▶ **EXTRAIT FOURNI**
━━━━━━━━━━━━━━━━━━━━
LE MINISTRE DE LA CITOYENNETÉ ET DE L’IMMIGRATION

 

demandeur

et

MANMINDER SINGH MATTU

défendeur

JUGEMENT ET MOTIFS

I.  Introduction

[1]  La Cour est saisie d’une demande de contrôle judiciaire présentée par le demandeur, le ministre de la Citoyenneté et de l’Immigration, contestant la décision de la Section d’appel de l’immigration (la SAI) de la Commission de l’immigration et du statut de réfugié du Canada rendue le 28 août 2019.

[2]  Le ministre soutient que la SAI a commis une erreur en prétendument faisant fi du témoignage de trois de ses témoins, et en concluant que l’obligation de franchise, selon laquelle le défendeur devait déclarer une « fausse » cérémonie de mariage tenue en 1998 dans sa demande de résidence permanente, ne s’appliquait pas.

II.  Contexte

[3]  Le défendeur est un résident permanent du Canada. La présente affaire remonte à 1998, lorsque le défendeur a participé à une fausse cérémonie de mariage en Inde avec Sarabjit Kaur Sandhu (Mme Sandhu), résidente permanente du Canada. La SAI a conclu que la cérémonie était incomplète, puisque des conditions religieuses et juridiques n’avaient pas été remplies. La fausse cérémonie visait principalement l’obtention d’un statut d’immigration au Canada, mais il n’y a jamais eu de tentative de demander l’entrée au Canada au moyen de ce faux mariage.
━━━━━━━━━━━━━━━━━━━━
▶ **MATÉRIEL FOURNI**
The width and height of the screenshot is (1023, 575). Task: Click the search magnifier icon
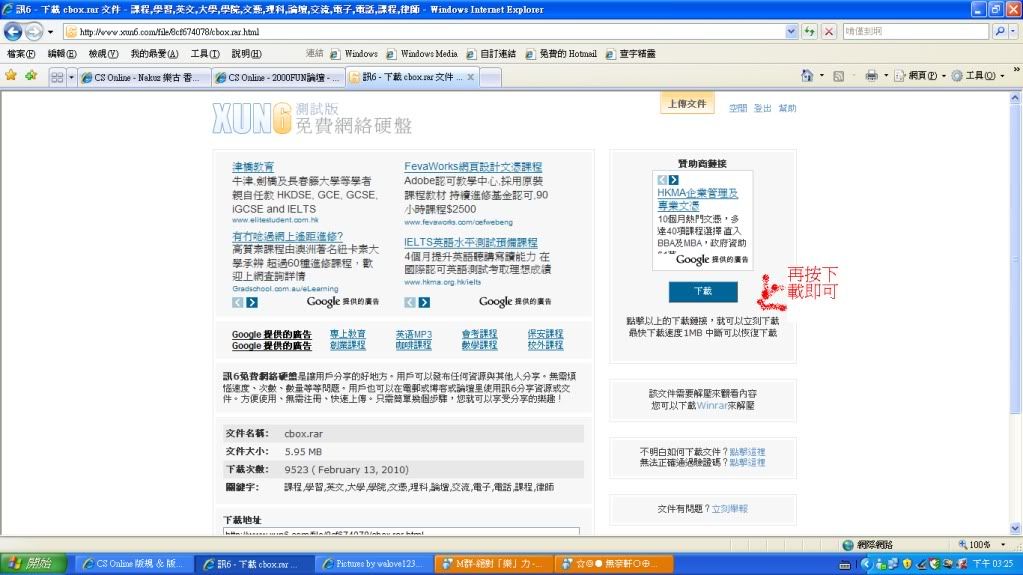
━━━━━━━━━━━━━━━━━━━━
▶ **ENSEMBLE DES CONSIGNES**
1. D'après l'extrait du jugement, en quelle année et dans quel pays la fausse cérémonie de mariage s'est-elle tenue ?
2. Recopiez à l'identique tout ce qui va de « [2]  Le ministre » jusqu'à « ne s’appliquait pas. » dans l'extrait du jugement.
3. Prolongez l'extrait du jugement en reprenant après sa dernière phrase.

▶ **CORRIGÉ DES EXERCICES**
1. Elle s'est tenue en 1998, en Inde.

2.
[2]  Le ministre soutient que la SAI a commis une erreur en prétendument faisant fi du témoignage de trois de ses témoins, et en concluant que l’obligation de franchise, selon laquelle le défendeur devait déclarer une « fausse » cérémonie de mariage tenue en 1998 dans sa demande de résidence permanente, ne s’appliquait pas.

3.
[4]  Après la fausse cérémonie, des membres de la communauté locale ont affirmé qu’étant donné que le défendeur et Mme Sandhu étaient issus du même village, ils ne pouvaient pas se marier en raison d’une tradition locale qui veut que les personnes originaires du même village soient considérées comme frère et sœur. Dans la journée qui a suivi la cérémonie du mariage, le défendeur et des habitants du village ont entrepris des démarches pour « annuler » le faux mariage, dont la signature d’une « entente de divorce ».

[5]  Le 17 novembre 2005, le défendeur a épousé Mme Gurbax Kaur Mattu (Mme Gurbax), qui l’a parrainé pour qu’il devienne un résident permanent. La demande de parrainage a été initialement rejetée par un agent des visas, puis a été acceptée après avoir fait l’objet d’un appel devant la SAI. Dans la demande de résidence permanente au Canada, le défendeur devait inscrire à la question 10 s’il avait déjà été marié ou en union de fait. Le défendeur a répondu par la négative.

[6]  Le défendeur a obtenu sa résidence permanente au Canada le 16 novembre 2007. Il s’est par la suite séparé de Mme Gurbax le 2 janvier 2008 et a demandé le divorce. Après la rupture du mariage, la relation entre les deux est devenue très acrimonieuse. Mme Gurbax a prétendu que le défendeur s’était servi d’elle pour immigrer, et le défendeur a affirmé que celle-ci avait fait pression sur lui pour qu’il transfère des biens à son nom et qu’elle conservait son passeport tout en harcelant sa famille en Inde pour le retour d’éléments de sa dot.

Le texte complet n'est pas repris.